Health experts are saying tests for Covid19 tests are too sensitive and should be adjusted to rule out individuals who insignificant traces of the virus in their system.
Current test’s thresholds are so high, they detect people with the live virus who are contagious, as well as individuals with a few genetic fragments left over from a past infection that no longer pose a risk.
Reverse transcriptase quantitative polymerase chain reaction (PCR) tests use nasal swabs to collect RNA from a person’s nasal cavity. The RNA is reverse transcribed into DNA, and then amplified through 40 or more cycles. The result is then reported as a simple “yes” or “no” to the question of whether a person is infected with Covid19.
But tests with cycle thresholds (CT) above 35 are too sensitive, health officials say. “I’m shocked that people would think that 40 [cycles] could represent a positive,” says Juliet Morrison, PhD, a virologist at the University of California, Riverside. A more reasonable cutoff would be 30-35, she says.
Michael Mina, MD, an epidemiologist at the Harvard T.H. Chan School of Public Health, would set the figure at 30, or even less.
The CDC itself has said it is extremely difficult to detect any live virus in a sample that has been put through 33 CT’s or above.
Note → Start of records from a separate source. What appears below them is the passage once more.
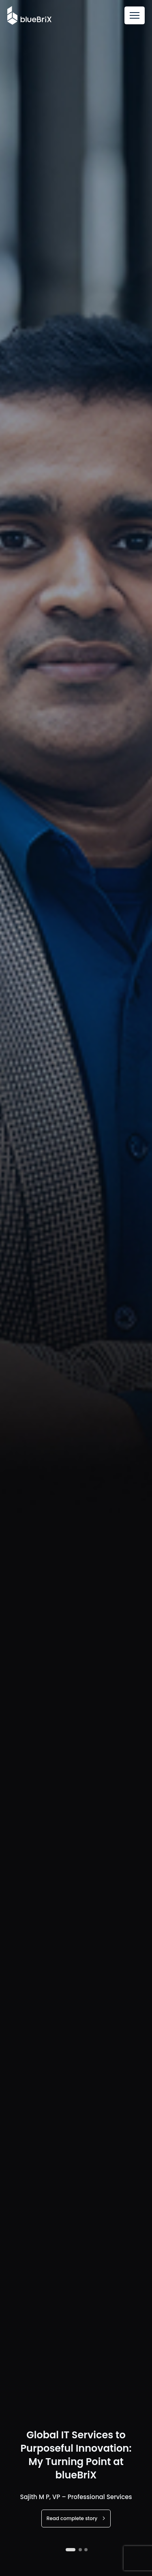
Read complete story (76, 2518)
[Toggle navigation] (134, 15)
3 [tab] (86, 2549)
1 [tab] (70, 2549)
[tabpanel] (76, 1288)
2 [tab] (80, 2549)
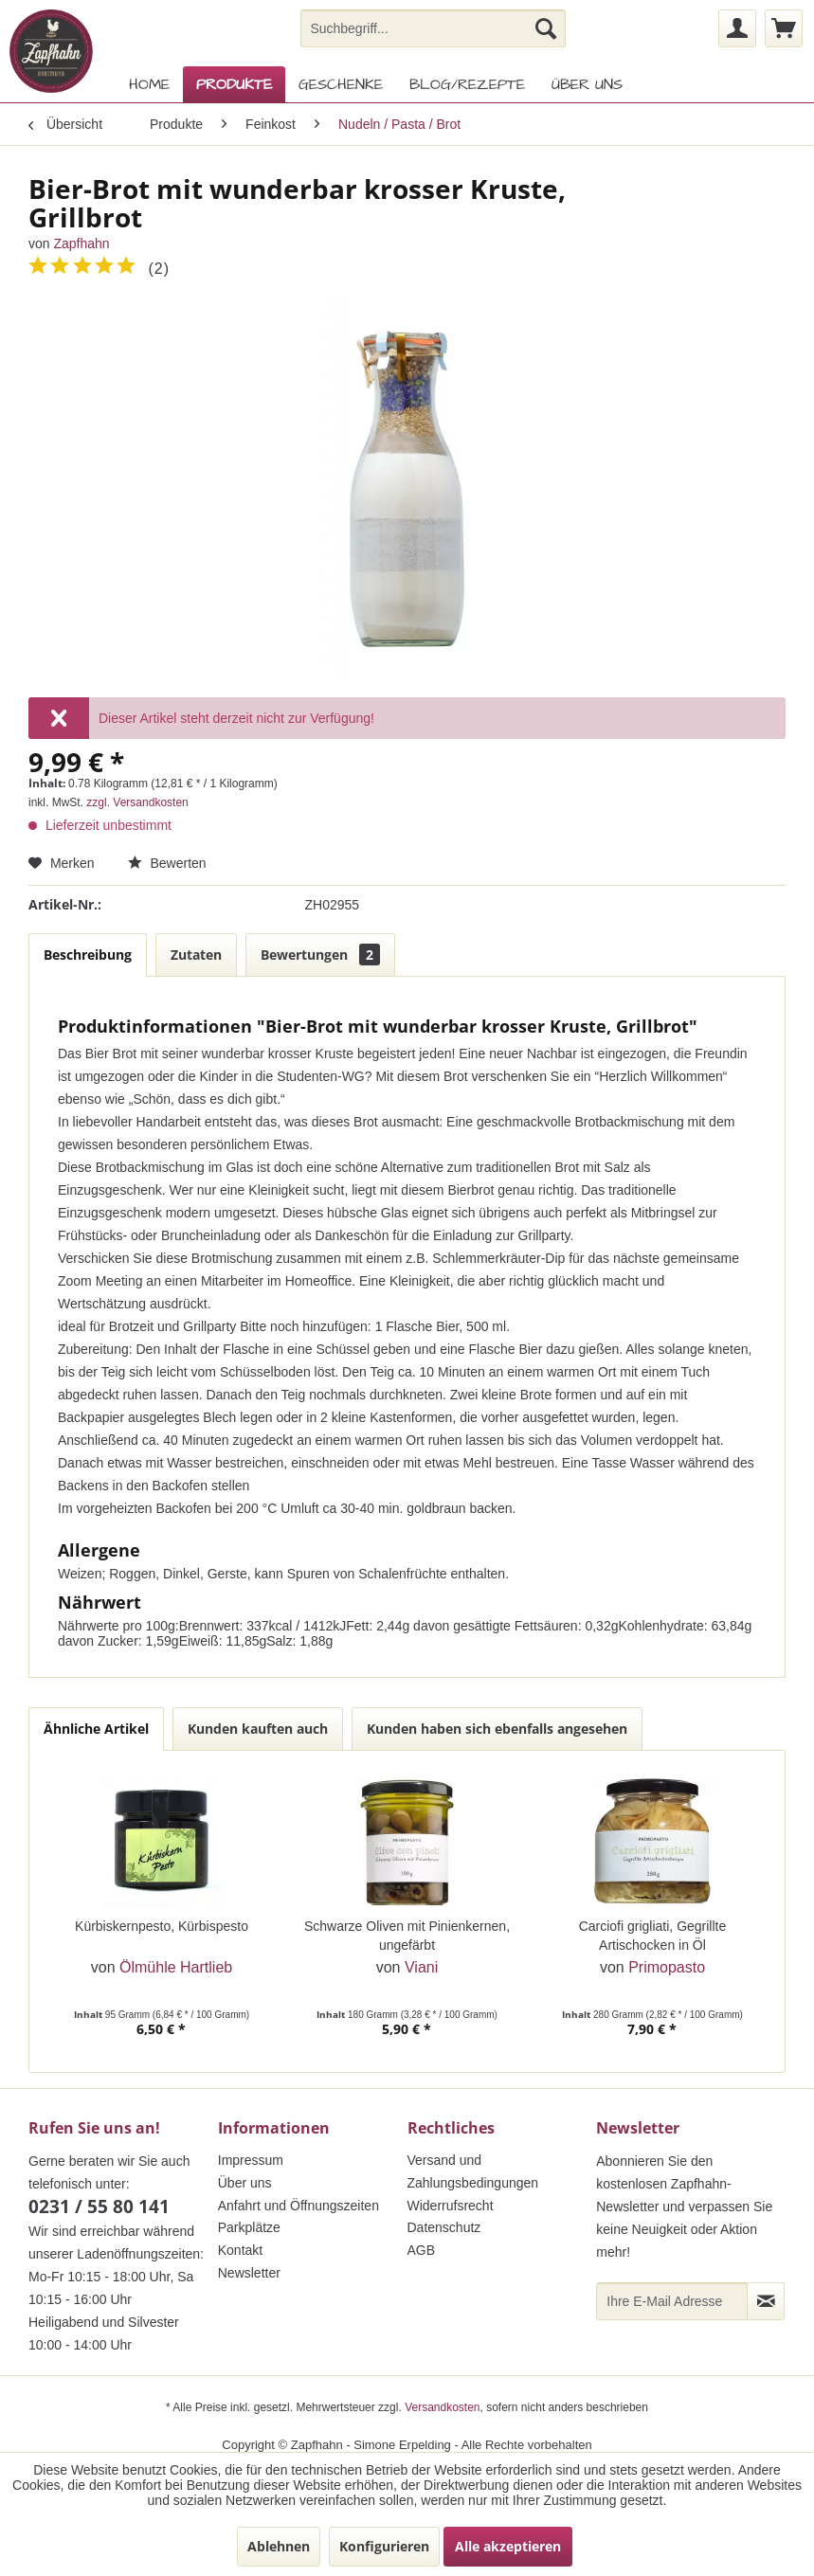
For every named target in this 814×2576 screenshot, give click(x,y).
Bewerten (167, 863)
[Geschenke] (340, 84)
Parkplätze (249, 2227)
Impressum (250, 2160)
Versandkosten (442, 2407)
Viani (421, 1967)
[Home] (149, 84)
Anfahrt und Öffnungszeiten (298, 2205)
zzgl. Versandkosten (137, 802)
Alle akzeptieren (508, 2546)
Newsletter (249, 2272)
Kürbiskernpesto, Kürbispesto (161, 1926)
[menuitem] (432, 28)
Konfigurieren (384, 2546)
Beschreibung (88, 955)
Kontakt (240, 2250)
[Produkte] (234, 84)
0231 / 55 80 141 (99, 2206)
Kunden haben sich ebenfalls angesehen (497, 1729)
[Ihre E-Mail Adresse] (672, 2301)
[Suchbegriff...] (432, 28)
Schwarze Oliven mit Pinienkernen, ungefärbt (407, 1935)
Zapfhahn (81, 243)
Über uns (245, 2182)
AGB (421, 2250)
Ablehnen (278, 2546)
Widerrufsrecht (450, 2205)
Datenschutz (444, 2227)
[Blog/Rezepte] (467, 84)
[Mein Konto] (737, 28)
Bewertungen (320, 954)
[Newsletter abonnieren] (766, 2301)
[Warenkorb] (784, 28)
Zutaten (196, 955)
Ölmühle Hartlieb (175, 1967)
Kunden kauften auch (258, 1729)
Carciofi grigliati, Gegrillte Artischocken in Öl (653, 1935)
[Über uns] (587, 84)
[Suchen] (546, 28)
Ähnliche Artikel (96, 1729)
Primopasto (666, 1967)
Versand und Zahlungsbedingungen (473, 2171)
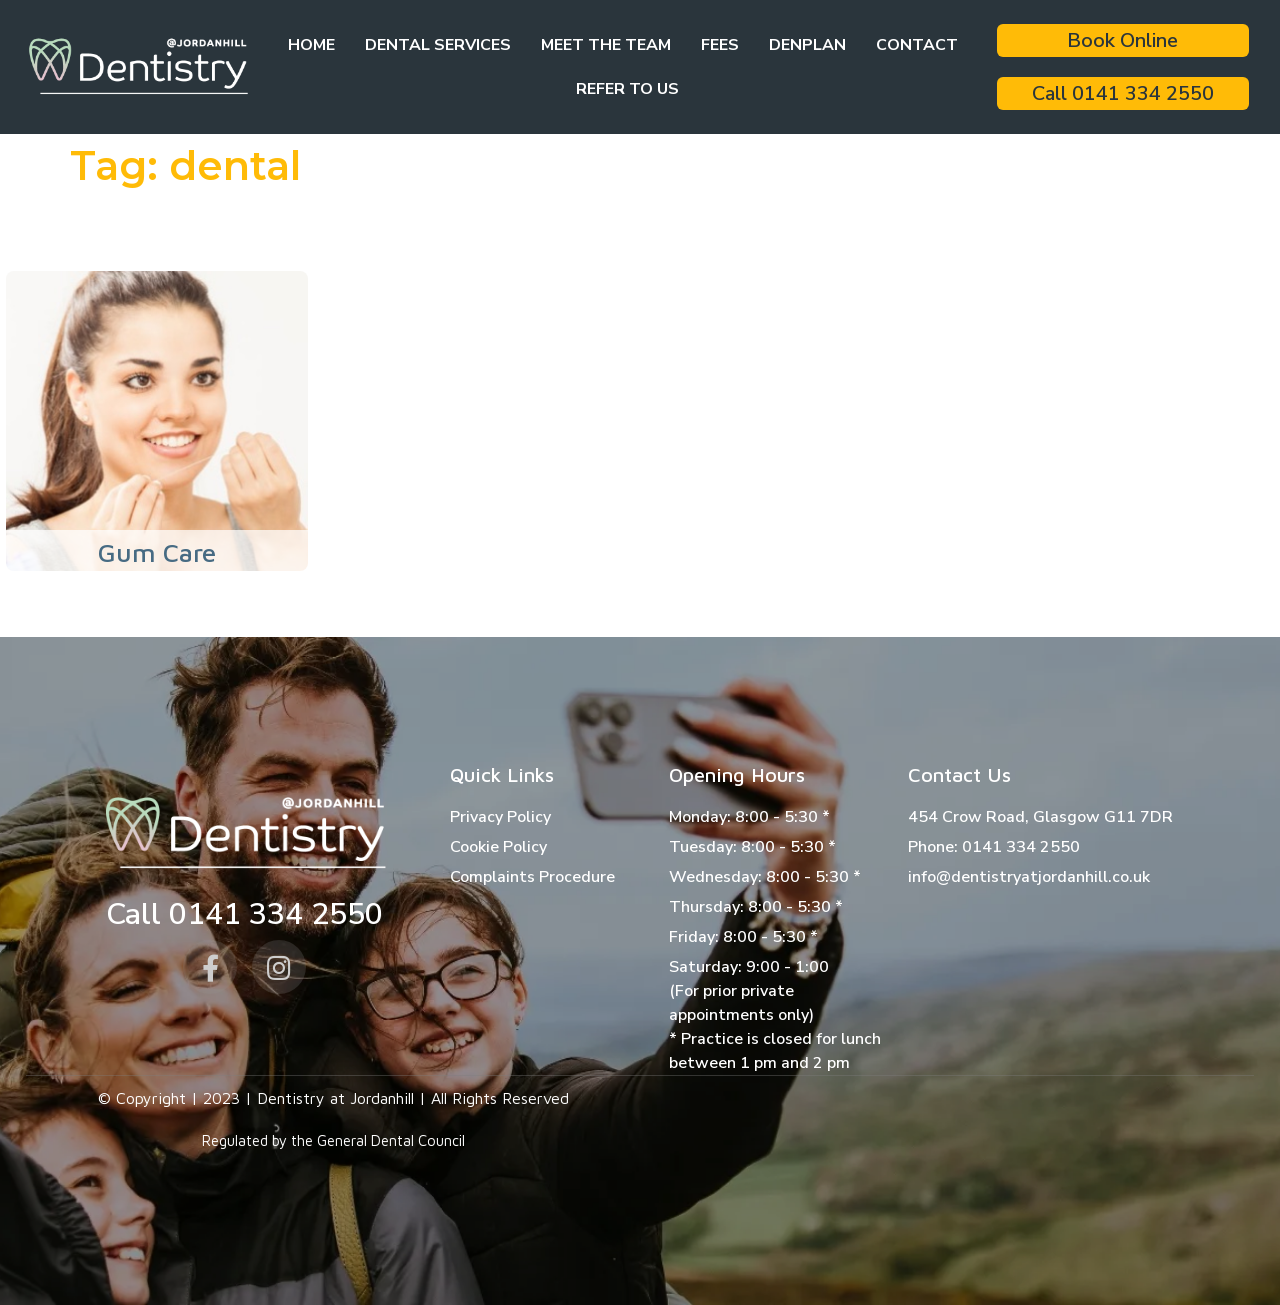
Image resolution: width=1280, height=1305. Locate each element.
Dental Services (438, 45)
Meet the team (606, 45)
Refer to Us (627, 89)
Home (311, 45)
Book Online (1122, 40)
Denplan (807, 45)
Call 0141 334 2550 (1123, 93)
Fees (720, 45)
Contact (917, 45)
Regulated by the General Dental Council (333, 1140)
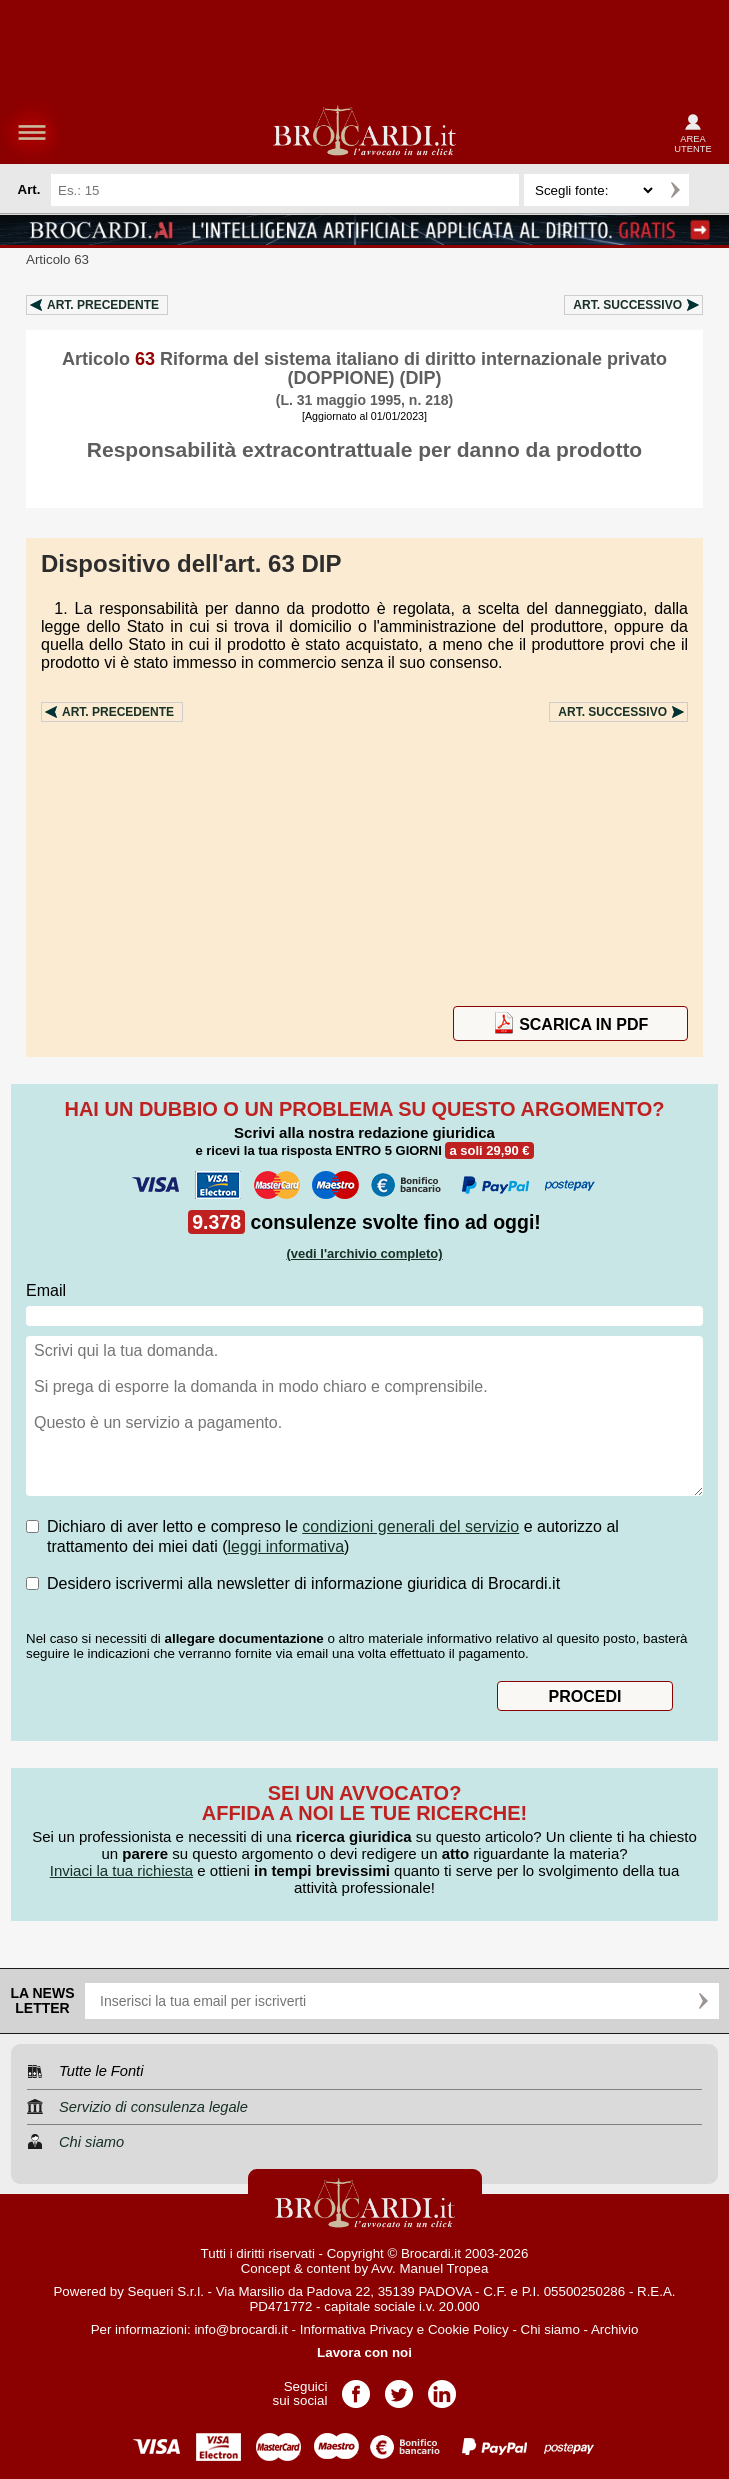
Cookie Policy (468, 2329)
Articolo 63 (57, 259)
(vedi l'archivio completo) (364, 1253)
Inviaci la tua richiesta (121, 1870)
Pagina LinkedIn (442, 2387)
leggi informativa (286, 1546)
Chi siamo (550, 2329)
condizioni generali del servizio (410, 1526)
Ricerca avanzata (708, 190)
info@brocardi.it (241, 2329)
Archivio (614, 2329)
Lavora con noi (364, 2352)
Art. (103, 305)
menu (32, 132)
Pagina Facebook (356, 2387)
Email (46, 1290)
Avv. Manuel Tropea (429, 2268)
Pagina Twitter (399, 2387)
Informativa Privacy (356, 2329)
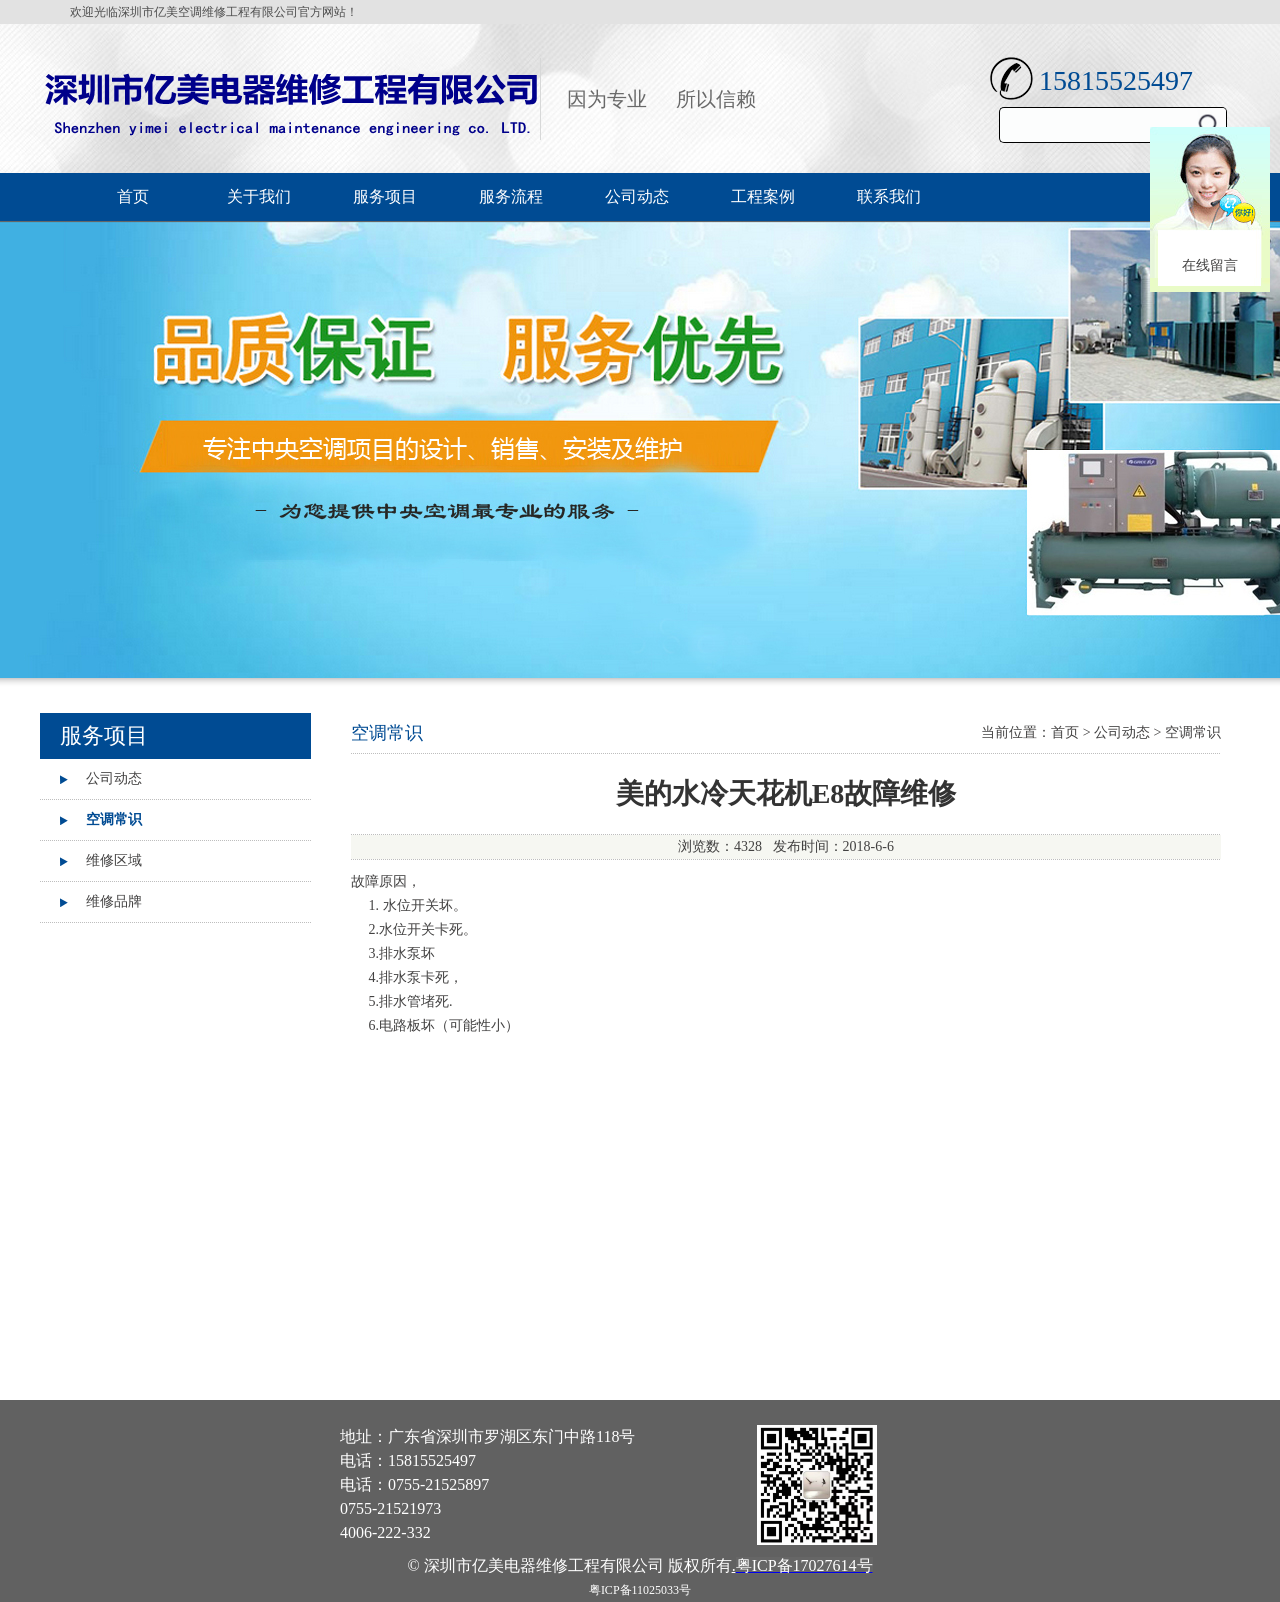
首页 (133, 196)
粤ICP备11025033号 (640, 1590)
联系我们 (889, 196)
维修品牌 (114, 901)
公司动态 (637, 196)
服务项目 (385, 196)
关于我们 (259, 196)
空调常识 (114, 819)
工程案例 (763, 196)
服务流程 (511, 196)
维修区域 (114, 860)
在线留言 (1210, 265)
“We’ve been using one type of data for everything, and that is just plus or minus—that’s all,” Dr. Mina said. “We’re using that for clinical diagnostics, for public health, for policy decision-making.” But “yes” or “no” isn’t good enough, he adds. It’s the amount of virus that should dictate diagnosis and next steps. “It’s really irresponsible, I think, to forgo the recognition that this is a quantitative issue,” he adds.
Officials at the Wadsworth Center, New York’s state lab, have access to CT values from tests they have processed. At The New York Times request, they re-analyzed their numbers. In July, the lab identified 872 positive tests, based on a threshold of 40 cycles. With a cutoff of 35 cycles, about 43% of those tests would no longer be considered positive. 63% percent would no longer be judged positive if the CT threshold was limited to 30.
In Massachusetts, from 85 to 90 percent of people who tested positive in July with a cycle threshold of 40 would have been deemed negative if the threshold were 30 cycles, Dr. Mina said. “I would say that none of those people should be contact-traced, not one,” he said.
“I’m really shocked that it could be that high—the proportion of people with high CT value results,” said Ashish Jha, MD, director of the Harvard Global Health Institute. “Boy, does it really change the way we need to be thinking about testing.”